(Beginning of PAGE EXTRACT)

On the first day of summer, 2014, I had one breast and I was bald, weak, in pain, and irritable. My husband pretended that he didn’t mind cooking dinner, but his wine consumption doubled. My children were useless and mean, which I suppose is how all children seem when scrutinized from the couch, 24/7, by an irritable mother. My dog was sick of me, sleep deprived and barking at the slightest provocation. Weeds had taken over the flowerbed and moss was growing on the patio. Who knew what the heck was happening at work in my absence. Yes, the story of this summer sucks, at least at the beginning.

me & ralphie

My February mastectomy preceded sixteen weeks of chemotherapy, complete with side effects: nausea, fatigue, constipation, hair loss, bone pain, neuropathy. On the good days I sat on the patio and let the sun bake my legs. Best tan ever for a freckled red head. I started a blog. I read a lot. I went to lunch with friends then, exhausted, took a nap. On the bad days I took more pain meds than during the rest of my life combined, soaked in hot baths, and binge-watched back episodes of Breaking Bad. Every two weeks a nurse pumped me full of paradoxical, life-saving poison. And on the off weeks a nurse pumped saline solution into a tissue expander implanted just north of where my new breast will be. The pain that followed was not unlike a hot poker in the armpit.

But by mid-July, with chemotherapy behind me, water no longer tasted like oil and soft peach fuss covered my head. I found the energy to clean up the cat vomit under the bed. Although I had to nap afterward, I could swim 10 laps and walk for an hour.

Through the mastectomy and the chemo, friends said things like, “You’re strong. You’ll make it through.” And they told my husband, “Linda’s a strong woman,” which he recounted to me in a craggy voice, evocative of a Grandpa talking about Grandma who’s chopping wood over by the log cabin.

I suppose a breast cancer diagnosis prompts some people to freak out, some to break down. My natural tendency is to just deal with things, and this is just one more thing with which I deal. Am I strong? I guess I am. Do I have a choice?

The current state of affairs in my chest area is that my remaining breast is where a 53 year-old breast should be, vertically speaking, and my temporary, mid-reconstruction breast is where one would expect an 18 year-old breast to be. I can almost rest my chin on it. Before leaving for his summer vacation my plastic surgeon will put my new breast in the same general vicinity as the old one.

On August 21st I’ll start six weeks of daily radiation therapy. I’ve heard radiation is just like a bad sunburn if the remedy for a bad sunburn is to go out and lay in the sun again the next day, and the next day, and the next day. When summer ends I’ll have 2 weeks of radiation treatments left. My skin will be so red and angry that wearing clothes will be a challenge, like my fair-skinned, ten-year-old self trying to put on pajamas after a long summer day at the beach.

Yes, it’s that summer.

So how does this summer story not suck all the way through, as promised? Spoiler alert: at the end of the summer I will be alive and cancer free. I’ll have beaten stage-three breast cancer.

(End of PAGE EXTRACT)

◆ EXERCISE DETAILS ◆
In the breast cancer account above, how many weeks of chemotherapy followed the February mastectomy?

(Beginning of MATERIAL SUPPLIED)

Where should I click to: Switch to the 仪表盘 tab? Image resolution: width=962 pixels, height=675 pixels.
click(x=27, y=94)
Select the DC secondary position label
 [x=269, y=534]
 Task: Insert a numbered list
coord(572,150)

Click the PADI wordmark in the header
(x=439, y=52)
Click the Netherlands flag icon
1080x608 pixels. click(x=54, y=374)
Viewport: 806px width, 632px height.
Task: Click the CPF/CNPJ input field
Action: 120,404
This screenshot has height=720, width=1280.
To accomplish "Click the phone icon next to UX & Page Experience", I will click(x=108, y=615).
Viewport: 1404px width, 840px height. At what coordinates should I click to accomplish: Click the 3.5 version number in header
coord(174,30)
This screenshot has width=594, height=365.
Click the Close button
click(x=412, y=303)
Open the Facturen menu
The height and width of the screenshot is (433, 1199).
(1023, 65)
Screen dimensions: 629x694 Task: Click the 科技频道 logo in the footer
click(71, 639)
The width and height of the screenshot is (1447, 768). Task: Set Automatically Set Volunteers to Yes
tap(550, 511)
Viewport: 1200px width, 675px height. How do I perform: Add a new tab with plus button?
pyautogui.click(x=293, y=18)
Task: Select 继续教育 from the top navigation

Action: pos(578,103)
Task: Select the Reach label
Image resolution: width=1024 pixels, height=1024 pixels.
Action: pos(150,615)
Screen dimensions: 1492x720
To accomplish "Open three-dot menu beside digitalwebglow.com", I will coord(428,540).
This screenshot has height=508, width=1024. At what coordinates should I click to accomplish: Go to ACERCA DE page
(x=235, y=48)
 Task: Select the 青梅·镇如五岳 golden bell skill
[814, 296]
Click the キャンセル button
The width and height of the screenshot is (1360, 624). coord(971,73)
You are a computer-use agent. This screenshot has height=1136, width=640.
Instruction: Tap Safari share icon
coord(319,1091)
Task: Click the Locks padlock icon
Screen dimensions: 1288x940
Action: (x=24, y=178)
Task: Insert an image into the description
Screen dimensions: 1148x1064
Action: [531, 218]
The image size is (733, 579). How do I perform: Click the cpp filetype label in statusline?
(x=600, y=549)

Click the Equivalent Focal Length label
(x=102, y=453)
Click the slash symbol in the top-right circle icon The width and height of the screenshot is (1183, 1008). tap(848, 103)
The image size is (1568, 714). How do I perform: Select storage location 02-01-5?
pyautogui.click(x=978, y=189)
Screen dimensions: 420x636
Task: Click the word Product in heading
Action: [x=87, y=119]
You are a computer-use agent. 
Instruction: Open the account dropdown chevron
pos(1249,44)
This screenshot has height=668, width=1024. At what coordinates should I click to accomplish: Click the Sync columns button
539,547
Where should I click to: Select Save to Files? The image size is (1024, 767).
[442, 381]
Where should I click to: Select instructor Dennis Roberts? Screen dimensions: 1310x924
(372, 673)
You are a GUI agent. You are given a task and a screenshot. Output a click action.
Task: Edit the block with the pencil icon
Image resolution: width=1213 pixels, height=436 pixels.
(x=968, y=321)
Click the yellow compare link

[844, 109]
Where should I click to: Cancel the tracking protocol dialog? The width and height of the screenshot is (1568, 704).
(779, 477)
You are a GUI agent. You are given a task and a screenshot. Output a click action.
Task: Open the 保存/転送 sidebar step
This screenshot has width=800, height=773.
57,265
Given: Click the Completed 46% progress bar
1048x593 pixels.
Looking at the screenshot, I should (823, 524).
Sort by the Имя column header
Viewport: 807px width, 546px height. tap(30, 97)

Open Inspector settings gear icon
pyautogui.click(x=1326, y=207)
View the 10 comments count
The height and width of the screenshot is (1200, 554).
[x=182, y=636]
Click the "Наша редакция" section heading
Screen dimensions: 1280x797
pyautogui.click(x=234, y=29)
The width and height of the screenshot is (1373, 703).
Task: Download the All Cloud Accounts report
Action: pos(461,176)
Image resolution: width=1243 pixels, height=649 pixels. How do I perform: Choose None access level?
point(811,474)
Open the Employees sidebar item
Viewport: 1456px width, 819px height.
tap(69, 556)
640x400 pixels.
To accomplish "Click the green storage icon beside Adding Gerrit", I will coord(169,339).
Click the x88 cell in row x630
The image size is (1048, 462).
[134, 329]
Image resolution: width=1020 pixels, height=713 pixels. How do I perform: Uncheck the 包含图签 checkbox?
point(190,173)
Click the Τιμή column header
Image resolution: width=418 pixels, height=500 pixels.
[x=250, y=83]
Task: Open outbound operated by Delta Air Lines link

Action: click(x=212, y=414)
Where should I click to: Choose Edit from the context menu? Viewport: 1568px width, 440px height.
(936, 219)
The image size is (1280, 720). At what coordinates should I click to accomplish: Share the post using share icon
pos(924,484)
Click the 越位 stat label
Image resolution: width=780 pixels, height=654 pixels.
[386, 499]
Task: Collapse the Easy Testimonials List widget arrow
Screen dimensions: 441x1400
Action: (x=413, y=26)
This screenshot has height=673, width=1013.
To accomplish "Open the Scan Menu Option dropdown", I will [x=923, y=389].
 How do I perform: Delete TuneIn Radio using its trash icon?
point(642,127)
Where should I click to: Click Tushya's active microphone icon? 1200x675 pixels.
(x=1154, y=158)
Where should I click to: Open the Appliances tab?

(End of MATERIAL SUPPLIED)

◆ EXPECTED ANSWER ◆
Sixteen weeks.